Please repeat, without alteration, the line containing "Zusätzliche Informationen [tab] (632, 1293)" and every line that follows it to the end of the entries below, and only those lines.

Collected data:
....................
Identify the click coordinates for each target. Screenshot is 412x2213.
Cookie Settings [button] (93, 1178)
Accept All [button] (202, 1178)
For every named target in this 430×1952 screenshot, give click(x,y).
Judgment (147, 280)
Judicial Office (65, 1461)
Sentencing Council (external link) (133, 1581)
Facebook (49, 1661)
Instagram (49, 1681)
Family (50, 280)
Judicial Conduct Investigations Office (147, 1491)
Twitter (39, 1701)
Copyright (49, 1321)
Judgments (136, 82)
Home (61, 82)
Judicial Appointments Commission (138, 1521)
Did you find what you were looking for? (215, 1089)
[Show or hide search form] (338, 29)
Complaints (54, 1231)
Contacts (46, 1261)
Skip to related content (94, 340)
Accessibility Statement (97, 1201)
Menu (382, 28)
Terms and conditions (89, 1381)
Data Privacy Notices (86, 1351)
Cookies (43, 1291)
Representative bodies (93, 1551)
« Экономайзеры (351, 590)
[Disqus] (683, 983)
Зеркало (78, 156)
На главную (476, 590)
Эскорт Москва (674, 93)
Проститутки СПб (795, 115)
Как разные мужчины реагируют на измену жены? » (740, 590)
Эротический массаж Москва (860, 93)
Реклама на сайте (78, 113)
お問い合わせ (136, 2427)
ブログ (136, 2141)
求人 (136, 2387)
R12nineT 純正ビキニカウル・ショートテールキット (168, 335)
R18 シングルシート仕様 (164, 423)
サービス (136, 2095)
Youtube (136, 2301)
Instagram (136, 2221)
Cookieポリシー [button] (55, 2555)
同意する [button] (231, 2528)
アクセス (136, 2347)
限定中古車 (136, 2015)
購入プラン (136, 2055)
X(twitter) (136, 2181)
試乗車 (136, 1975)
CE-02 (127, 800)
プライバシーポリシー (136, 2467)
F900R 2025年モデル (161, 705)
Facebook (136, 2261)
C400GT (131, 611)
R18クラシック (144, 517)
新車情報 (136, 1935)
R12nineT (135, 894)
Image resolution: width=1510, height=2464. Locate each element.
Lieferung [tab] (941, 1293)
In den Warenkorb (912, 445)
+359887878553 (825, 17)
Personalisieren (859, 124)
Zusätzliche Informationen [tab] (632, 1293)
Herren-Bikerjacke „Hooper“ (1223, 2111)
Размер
....................
### Answer to the exercise
Zusätzliche Informationen [tab] (632, 1293)
Herren-Bikerjacke „Hooper“ (1223, 2111)
Размер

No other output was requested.